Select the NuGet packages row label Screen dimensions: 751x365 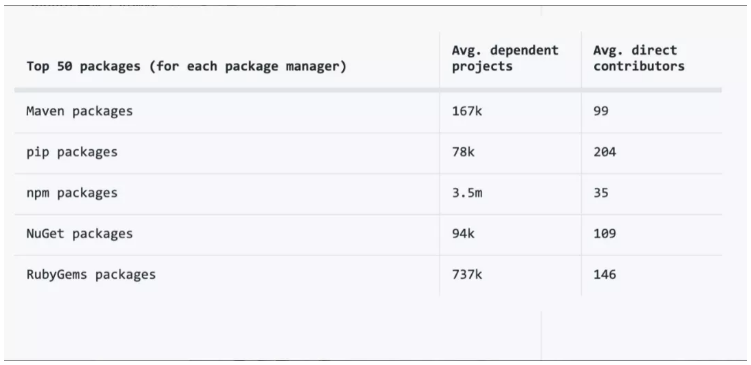80,234
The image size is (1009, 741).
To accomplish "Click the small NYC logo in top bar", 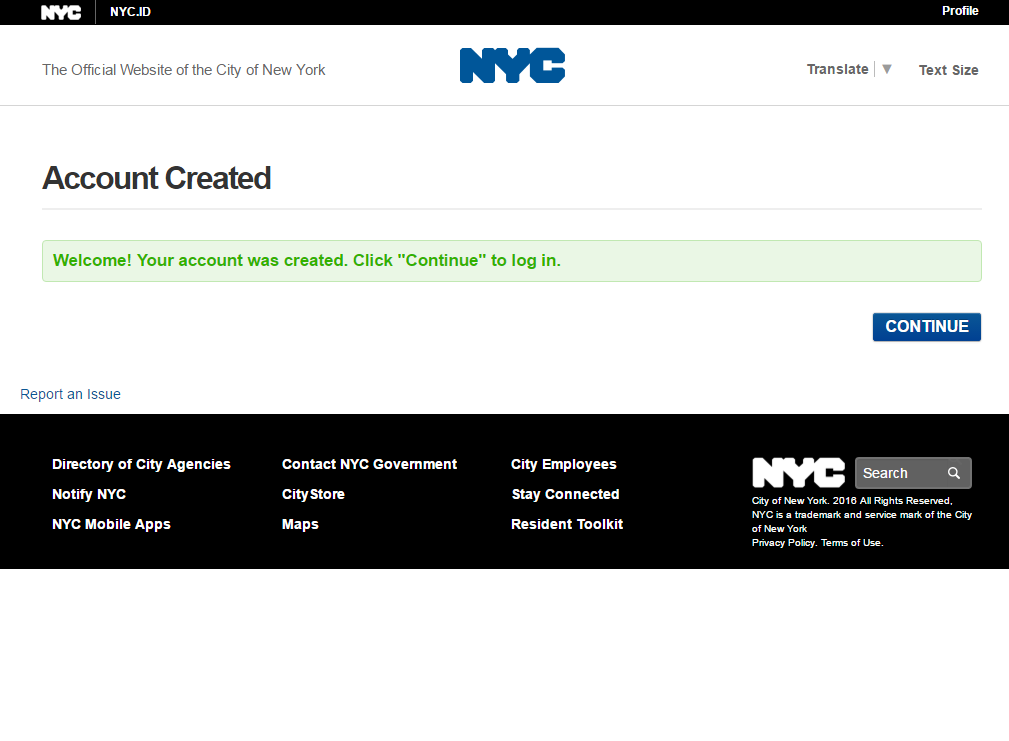I will 61,12.
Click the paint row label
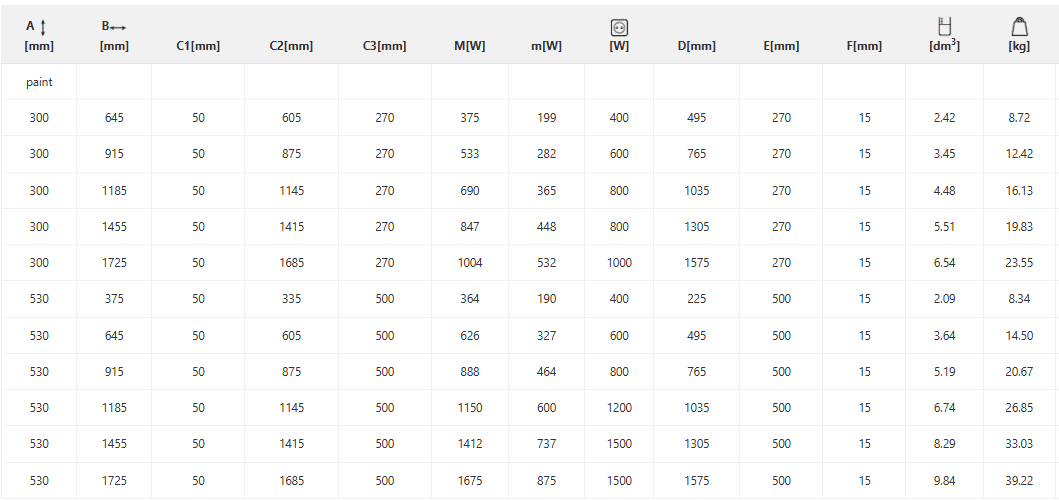This screenshot has height=500, width=1059. (x=39, y=82)
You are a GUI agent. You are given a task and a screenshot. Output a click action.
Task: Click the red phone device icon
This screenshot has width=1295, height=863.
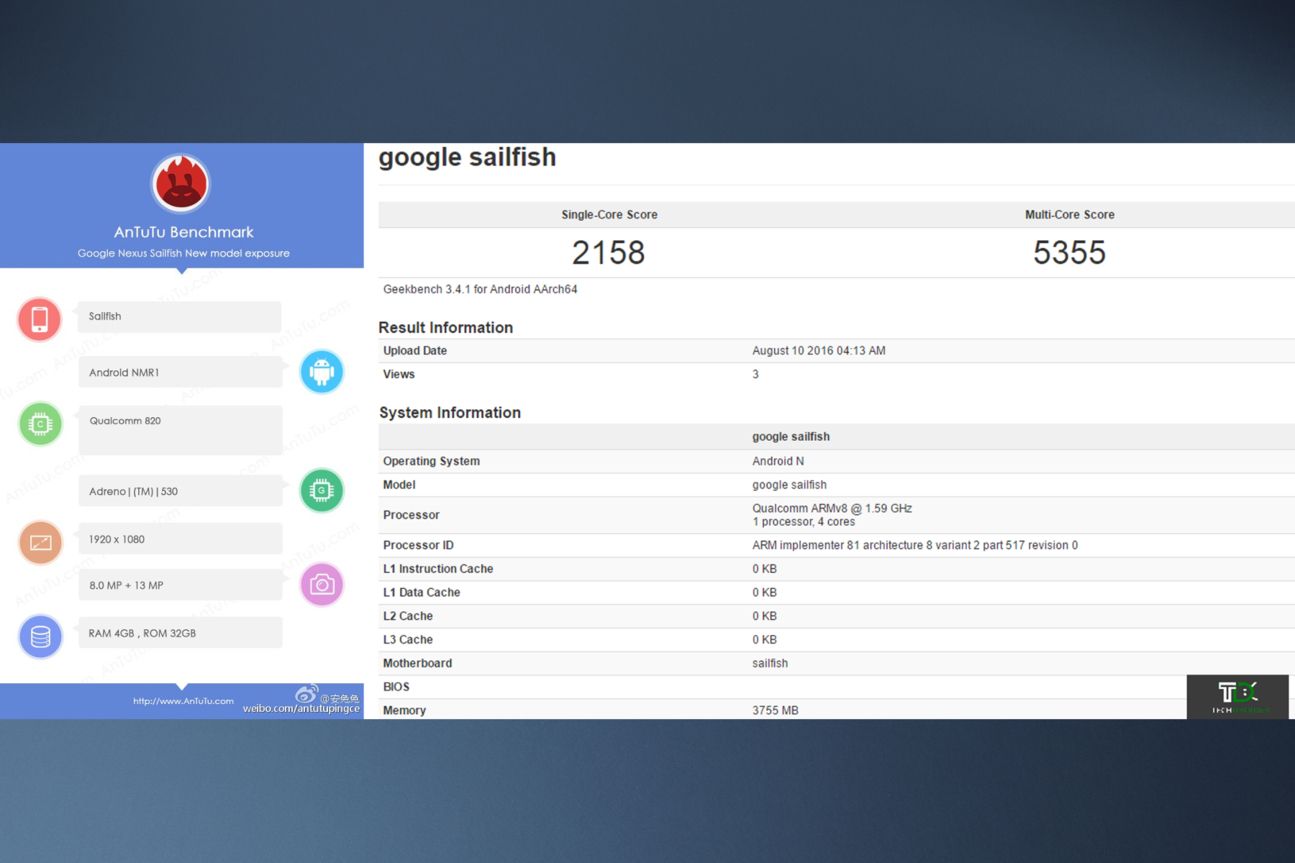tap(40, 319)
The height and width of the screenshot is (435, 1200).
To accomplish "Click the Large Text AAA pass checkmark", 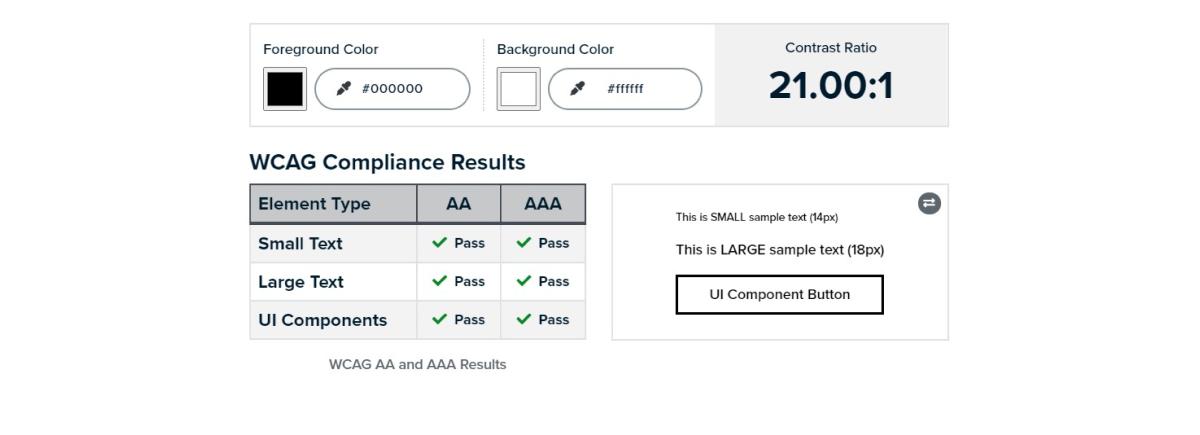I will [x=523, y=282].
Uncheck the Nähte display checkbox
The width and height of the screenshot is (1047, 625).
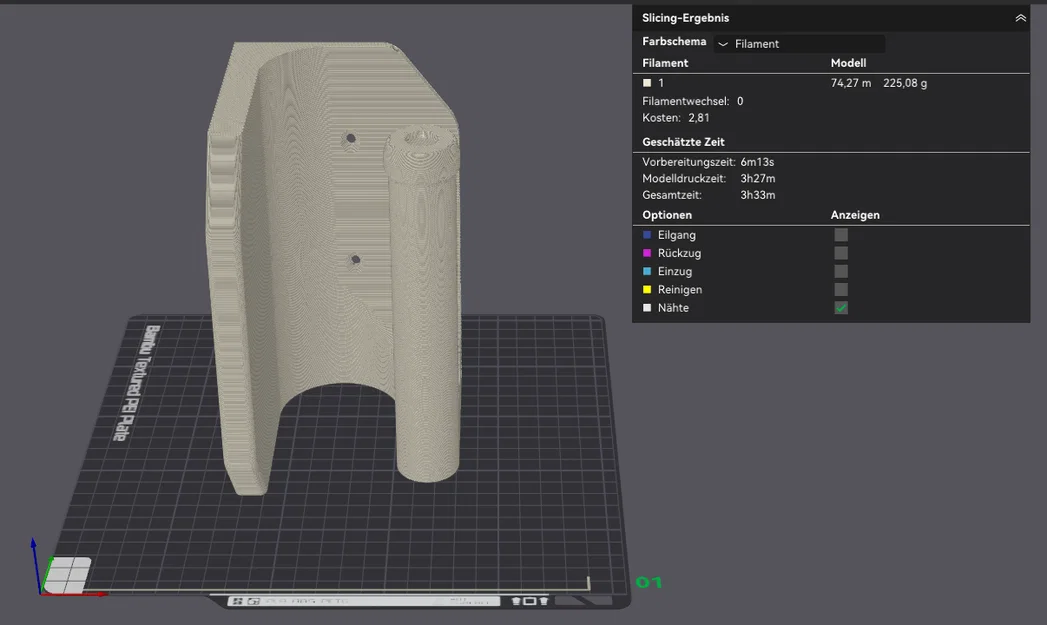[841, 308]
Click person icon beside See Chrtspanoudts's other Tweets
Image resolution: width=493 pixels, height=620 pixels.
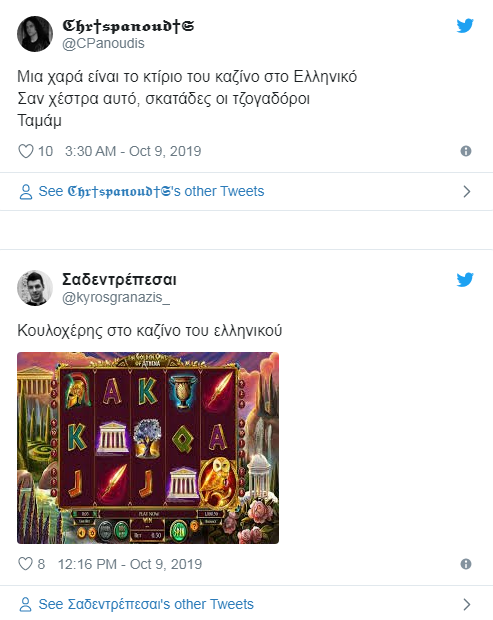click(26, 192)
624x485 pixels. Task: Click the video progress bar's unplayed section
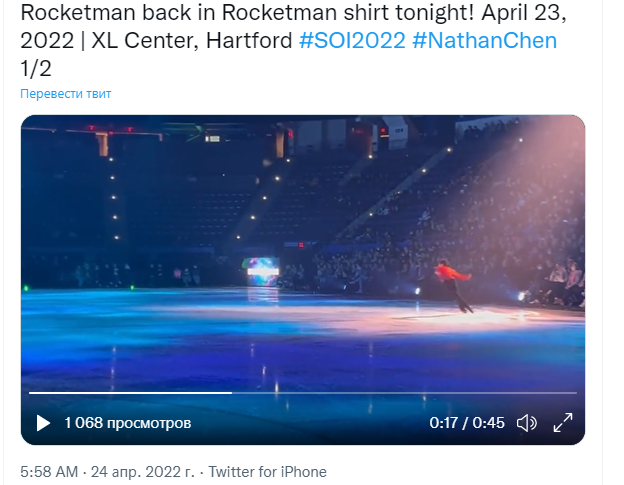pos(400,393)
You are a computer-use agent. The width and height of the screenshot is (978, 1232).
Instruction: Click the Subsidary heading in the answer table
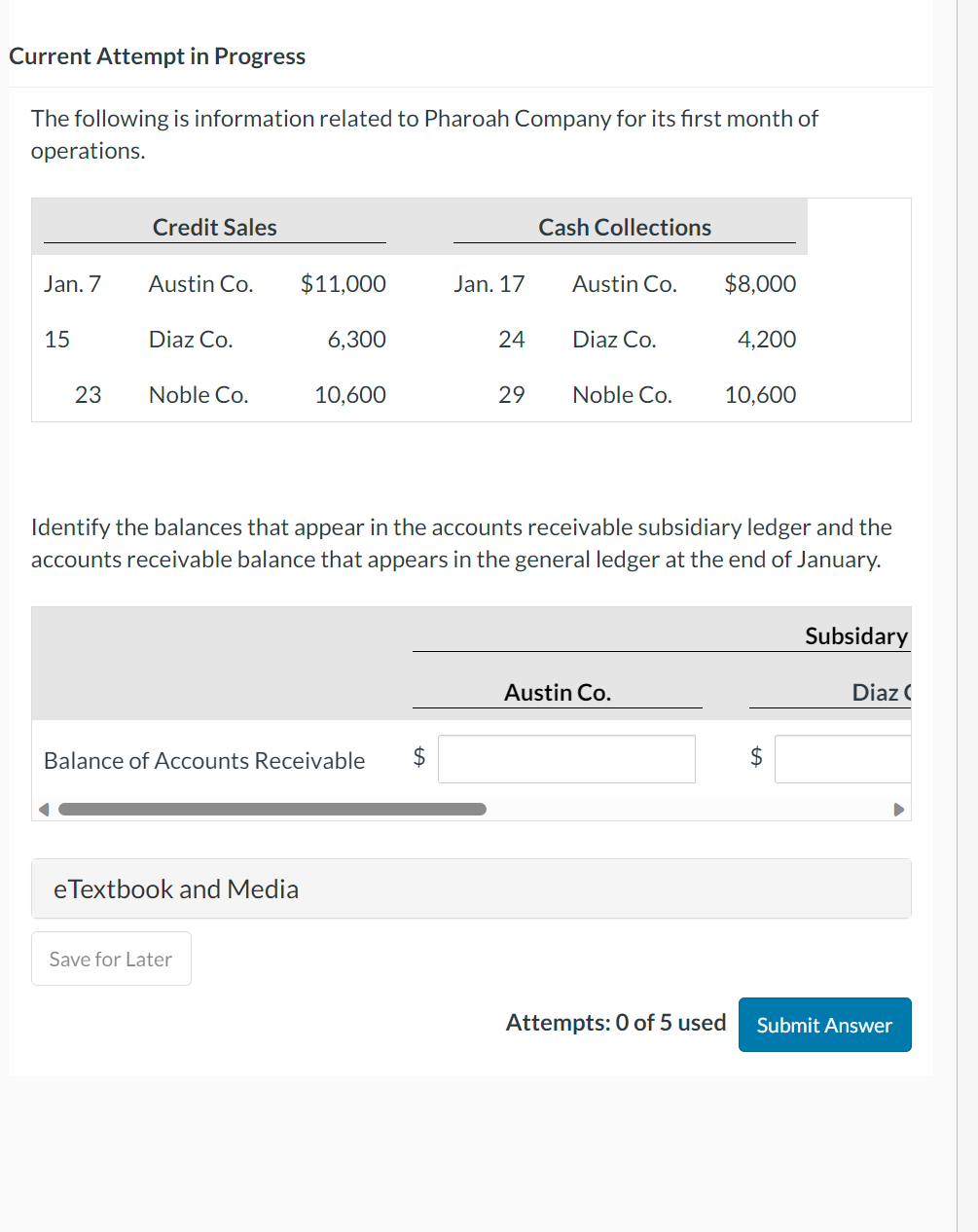tap(855, 635)
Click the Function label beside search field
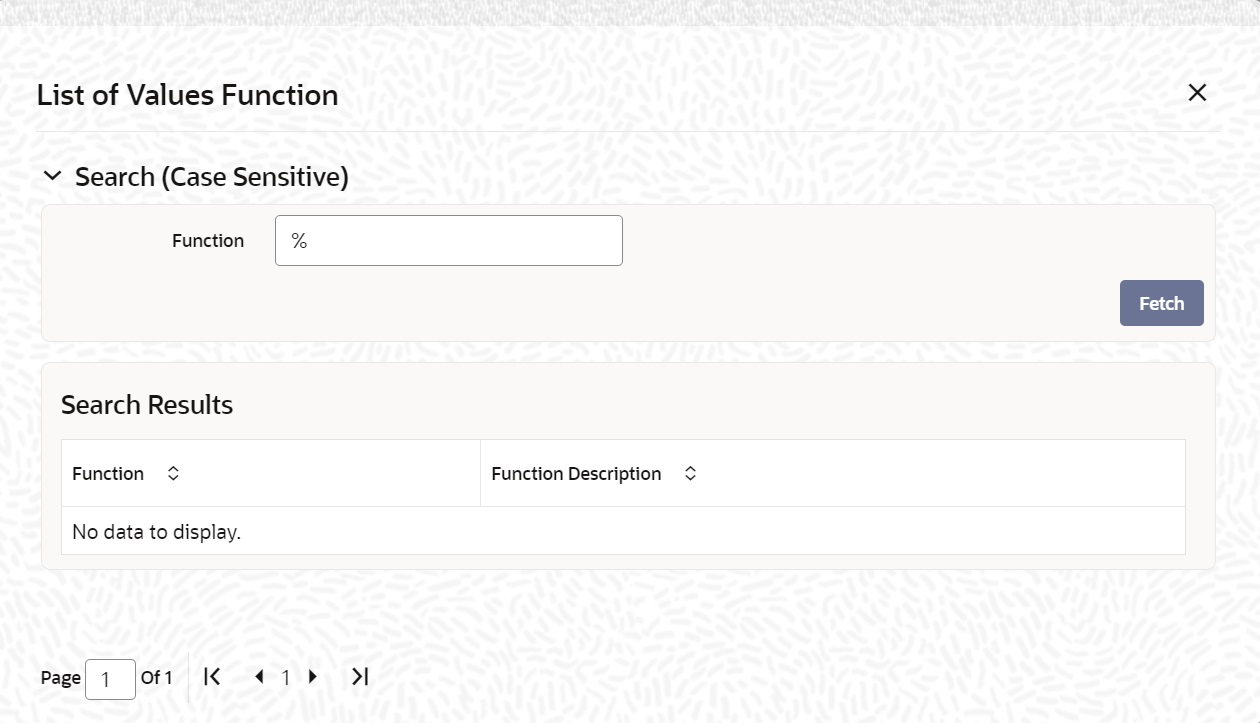This screenshot has height=723, width=1260. click(x=208, y=241)
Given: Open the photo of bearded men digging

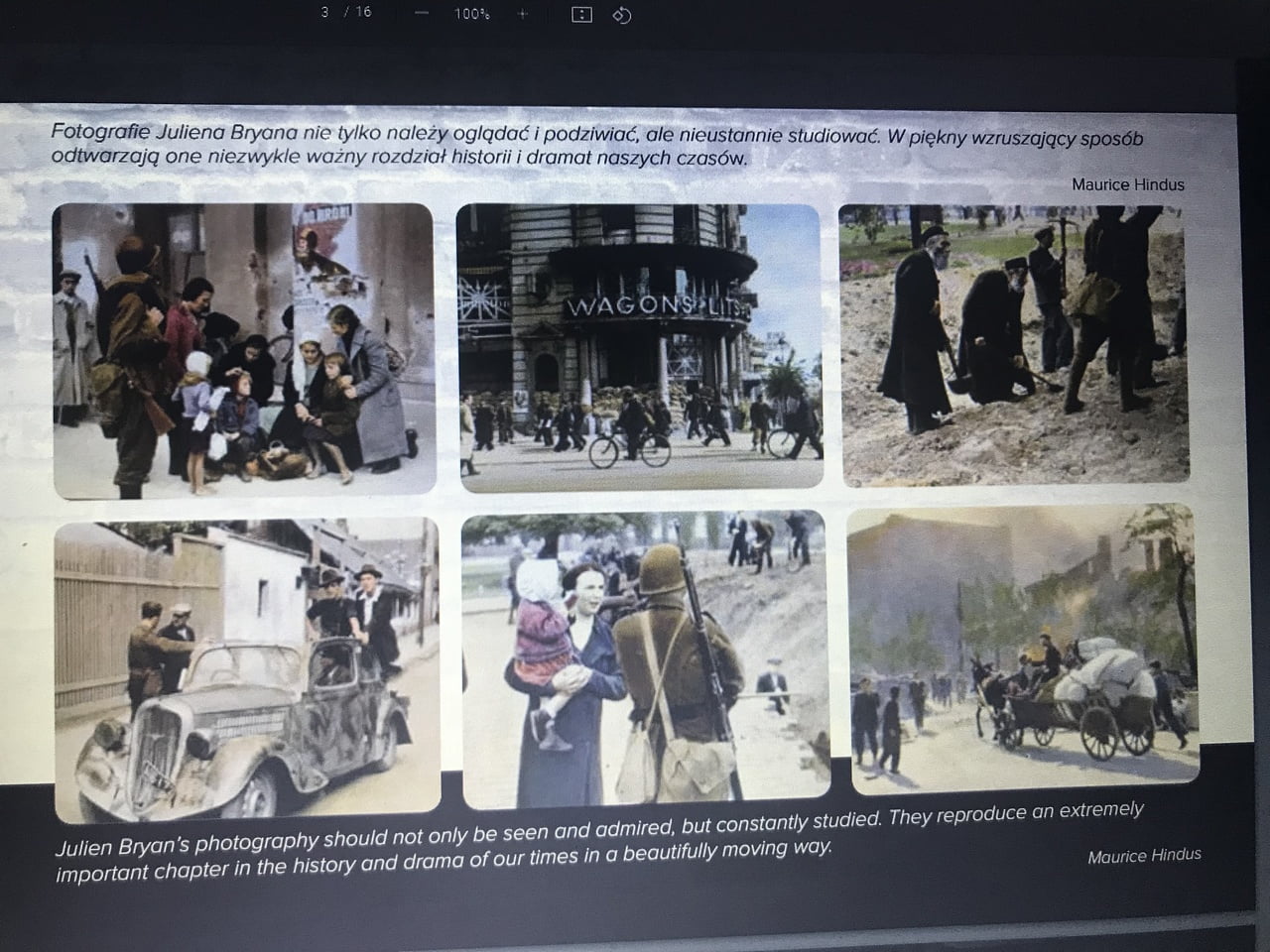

__WHAT YOU ARE ASKED TO DO__. The answer should be a single number: how many lines in the records contain "icon".

__RESULT OF THE EXERCISE__. 2